-- start of Items --

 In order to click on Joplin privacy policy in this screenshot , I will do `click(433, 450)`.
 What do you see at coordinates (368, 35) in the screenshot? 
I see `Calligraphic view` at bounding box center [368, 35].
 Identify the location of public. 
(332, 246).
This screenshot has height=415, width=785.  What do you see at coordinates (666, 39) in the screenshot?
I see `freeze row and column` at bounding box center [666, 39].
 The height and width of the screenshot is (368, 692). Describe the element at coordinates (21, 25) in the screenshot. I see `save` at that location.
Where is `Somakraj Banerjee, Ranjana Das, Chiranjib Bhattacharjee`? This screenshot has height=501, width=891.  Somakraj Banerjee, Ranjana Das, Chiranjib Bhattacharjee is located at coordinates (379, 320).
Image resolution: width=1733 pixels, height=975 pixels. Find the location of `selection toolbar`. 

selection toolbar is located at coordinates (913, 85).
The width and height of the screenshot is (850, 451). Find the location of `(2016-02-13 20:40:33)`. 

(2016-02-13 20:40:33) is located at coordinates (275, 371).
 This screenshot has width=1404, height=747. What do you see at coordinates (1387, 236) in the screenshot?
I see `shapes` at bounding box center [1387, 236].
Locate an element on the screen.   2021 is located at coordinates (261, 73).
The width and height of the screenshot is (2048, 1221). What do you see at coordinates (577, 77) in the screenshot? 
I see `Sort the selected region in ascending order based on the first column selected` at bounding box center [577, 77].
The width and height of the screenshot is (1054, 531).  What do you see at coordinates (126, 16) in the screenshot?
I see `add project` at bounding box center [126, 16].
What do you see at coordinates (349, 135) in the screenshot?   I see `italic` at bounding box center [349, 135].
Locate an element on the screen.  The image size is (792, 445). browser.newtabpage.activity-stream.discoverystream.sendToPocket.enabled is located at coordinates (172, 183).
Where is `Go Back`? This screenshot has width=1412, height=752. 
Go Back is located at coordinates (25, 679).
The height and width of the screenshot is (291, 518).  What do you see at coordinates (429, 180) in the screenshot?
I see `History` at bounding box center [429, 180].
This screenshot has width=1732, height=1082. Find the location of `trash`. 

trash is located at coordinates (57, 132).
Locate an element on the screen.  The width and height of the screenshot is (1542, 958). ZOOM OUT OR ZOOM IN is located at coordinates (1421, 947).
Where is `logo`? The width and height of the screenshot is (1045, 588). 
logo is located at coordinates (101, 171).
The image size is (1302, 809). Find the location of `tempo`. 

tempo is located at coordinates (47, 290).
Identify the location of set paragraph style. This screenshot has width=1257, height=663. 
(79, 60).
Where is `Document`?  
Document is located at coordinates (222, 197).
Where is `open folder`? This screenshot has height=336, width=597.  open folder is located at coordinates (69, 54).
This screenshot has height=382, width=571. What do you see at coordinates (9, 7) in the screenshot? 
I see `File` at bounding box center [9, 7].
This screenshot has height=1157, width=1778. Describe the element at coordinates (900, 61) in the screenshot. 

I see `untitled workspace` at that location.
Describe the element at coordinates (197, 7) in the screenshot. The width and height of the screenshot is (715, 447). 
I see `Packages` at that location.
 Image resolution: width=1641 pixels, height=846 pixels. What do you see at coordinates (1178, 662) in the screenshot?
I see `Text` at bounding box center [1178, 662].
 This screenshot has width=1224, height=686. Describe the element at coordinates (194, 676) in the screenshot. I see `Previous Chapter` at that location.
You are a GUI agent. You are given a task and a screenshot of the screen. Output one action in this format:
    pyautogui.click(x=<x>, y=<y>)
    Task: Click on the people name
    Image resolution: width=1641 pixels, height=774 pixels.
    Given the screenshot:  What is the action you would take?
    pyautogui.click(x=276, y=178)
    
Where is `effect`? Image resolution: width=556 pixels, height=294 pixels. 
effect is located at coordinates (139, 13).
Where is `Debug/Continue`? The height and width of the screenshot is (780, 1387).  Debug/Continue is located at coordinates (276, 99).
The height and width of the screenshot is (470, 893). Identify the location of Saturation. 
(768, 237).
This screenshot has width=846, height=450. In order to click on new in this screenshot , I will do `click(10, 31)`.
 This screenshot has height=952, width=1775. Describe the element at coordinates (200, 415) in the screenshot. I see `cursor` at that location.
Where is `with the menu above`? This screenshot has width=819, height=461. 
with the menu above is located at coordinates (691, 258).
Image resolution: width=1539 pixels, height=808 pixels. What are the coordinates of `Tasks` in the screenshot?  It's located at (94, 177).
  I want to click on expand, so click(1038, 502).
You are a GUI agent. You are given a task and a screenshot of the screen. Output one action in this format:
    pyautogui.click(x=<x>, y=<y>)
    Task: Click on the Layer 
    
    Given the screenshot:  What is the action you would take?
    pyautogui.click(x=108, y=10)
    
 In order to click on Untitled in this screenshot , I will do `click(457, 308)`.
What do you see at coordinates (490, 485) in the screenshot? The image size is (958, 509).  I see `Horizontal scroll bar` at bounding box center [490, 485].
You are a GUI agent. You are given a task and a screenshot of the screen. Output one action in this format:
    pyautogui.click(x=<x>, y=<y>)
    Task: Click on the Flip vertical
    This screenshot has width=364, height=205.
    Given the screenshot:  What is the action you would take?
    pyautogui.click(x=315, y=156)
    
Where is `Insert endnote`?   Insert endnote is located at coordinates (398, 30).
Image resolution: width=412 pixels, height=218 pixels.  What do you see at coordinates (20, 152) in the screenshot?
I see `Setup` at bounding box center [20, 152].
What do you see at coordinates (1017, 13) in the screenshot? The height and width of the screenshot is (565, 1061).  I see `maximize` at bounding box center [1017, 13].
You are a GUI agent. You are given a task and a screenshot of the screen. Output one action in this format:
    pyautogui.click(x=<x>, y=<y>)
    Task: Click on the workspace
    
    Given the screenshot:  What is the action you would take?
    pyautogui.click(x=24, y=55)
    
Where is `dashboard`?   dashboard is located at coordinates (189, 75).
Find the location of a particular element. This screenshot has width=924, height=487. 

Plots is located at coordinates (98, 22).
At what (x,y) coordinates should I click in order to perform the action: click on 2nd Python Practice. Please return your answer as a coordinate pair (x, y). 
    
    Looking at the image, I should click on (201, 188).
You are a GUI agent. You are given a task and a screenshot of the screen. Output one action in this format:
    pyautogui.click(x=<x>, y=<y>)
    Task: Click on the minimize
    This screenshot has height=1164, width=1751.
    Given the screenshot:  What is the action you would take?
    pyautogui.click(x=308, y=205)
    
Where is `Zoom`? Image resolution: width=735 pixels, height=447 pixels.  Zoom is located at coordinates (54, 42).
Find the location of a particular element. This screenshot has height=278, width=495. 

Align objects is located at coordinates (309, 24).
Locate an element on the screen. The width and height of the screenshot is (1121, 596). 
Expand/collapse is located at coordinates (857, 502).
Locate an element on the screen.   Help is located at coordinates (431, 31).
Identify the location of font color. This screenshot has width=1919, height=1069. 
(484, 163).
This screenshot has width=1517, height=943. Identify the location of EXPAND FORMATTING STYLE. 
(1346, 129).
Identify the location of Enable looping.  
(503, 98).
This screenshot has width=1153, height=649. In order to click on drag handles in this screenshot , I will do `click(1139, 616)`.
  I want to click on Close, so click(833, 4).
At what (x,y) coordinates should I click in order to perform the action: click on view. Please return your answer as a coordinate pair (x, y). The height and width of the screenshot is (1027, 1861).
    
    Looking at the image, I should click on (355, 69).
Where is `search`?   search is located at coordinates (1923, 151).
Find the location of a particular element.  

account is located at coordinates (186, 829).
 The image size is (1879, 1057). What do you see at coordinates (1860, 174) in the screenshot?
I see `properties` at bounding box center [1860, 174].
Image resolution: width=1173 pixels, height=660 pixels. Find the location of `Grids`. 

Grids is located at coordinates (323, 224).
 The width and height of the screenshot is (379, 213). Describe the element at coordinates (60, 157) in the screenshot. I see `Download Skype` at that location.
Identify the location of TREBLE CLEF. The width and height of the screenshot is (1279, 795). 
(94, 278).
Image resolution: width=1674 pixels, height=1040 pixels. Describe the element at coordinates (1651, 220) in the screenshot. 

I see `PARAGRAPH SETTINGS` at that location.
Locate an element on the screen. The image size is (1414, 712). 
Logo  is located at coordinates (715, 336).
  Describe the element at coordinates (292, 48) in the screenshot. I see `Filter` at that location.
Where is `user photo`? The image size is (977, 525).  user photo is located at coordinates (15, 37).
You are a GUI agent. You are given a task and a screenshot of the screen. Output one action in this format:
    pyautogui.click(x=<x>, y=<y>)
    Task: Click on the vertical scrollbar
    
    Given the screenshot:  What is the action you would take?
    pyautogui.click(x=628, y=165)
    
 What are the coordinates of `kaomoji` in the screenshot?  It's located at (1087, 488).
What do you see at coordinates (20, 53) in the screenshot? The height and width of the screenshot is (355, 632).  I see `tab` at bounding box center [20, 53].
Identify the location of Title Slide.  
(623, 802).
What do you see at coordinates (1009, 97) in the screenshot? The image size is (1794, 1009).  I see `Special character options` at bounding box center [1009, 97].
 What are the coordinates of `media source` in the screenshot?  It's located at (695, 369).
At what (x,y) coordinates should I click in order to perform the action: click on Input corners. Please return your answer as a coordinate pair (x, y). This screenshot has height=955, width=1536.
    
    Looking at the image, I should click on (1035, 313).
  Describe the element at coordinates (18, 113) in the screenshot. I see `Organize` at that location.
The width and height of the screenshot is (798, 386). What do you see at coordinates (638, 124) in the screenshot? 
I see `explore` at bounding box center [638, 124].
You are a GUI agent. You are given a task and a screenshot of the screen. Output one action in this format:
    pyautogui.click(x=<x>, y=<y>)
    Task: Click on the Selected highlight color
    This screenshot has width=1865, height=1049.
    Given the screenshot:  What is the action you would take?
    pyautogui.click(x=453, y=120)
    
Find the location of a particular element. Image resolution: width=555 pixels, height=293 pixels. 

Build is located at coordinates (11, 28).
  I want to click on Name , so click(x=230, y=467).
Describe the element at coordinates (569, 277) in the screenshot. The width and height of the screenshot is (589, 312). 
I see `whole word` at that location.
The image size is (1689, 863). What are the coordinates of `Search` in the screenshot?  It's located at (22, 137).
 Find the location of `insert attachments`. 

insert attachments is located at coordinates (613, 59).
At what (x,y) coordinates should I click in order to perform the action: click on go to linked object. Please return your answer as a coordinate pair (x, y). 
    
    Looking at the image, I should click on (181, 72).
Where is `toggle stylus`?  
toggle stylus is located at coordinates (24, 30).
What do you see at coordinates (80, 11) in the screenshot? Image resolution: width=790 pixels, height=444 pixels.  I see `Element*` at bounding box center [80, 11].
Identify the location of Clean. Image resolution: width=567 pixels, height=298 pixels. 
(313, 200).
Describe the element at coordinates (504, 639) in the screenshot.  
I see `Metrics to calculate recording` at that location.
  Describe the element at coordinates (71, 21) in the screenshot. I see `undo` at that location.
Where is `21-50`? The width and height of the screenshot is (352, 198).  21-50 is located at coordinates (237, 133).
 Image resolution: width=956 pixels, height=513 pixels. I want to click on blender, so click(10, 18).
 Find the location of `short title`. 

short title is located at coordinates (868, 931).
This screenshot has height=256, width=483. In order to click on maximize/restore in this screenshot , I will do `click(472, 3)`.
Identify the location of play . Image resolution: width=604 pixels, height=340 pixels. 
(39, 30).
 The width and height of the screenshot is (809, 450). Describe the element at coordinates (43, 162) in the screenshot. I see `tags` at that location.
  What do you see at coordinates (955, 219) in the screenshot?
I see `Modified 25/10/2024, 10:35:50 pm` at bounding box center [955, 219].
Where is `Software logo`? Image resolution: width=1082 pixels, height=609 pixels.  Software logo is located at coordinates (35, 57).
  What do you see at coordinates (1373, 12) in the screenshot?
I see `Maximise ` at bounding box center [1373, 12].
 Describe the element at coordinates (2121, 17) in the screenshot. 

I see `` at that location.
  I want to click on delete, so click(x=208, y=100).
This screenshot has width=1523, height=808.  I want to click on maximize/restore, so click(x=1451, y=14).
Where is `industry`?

-- end of Items --

## Task goal
Pick out each line in the entries above that contains the string "Grids" with the same capitalization, and copy those lines.

## Completed exercise
Image resolution: width=1173 pixels, height=660 pixels. Find the location of `Grids`. 
Grids is located at coordinates (323, 224).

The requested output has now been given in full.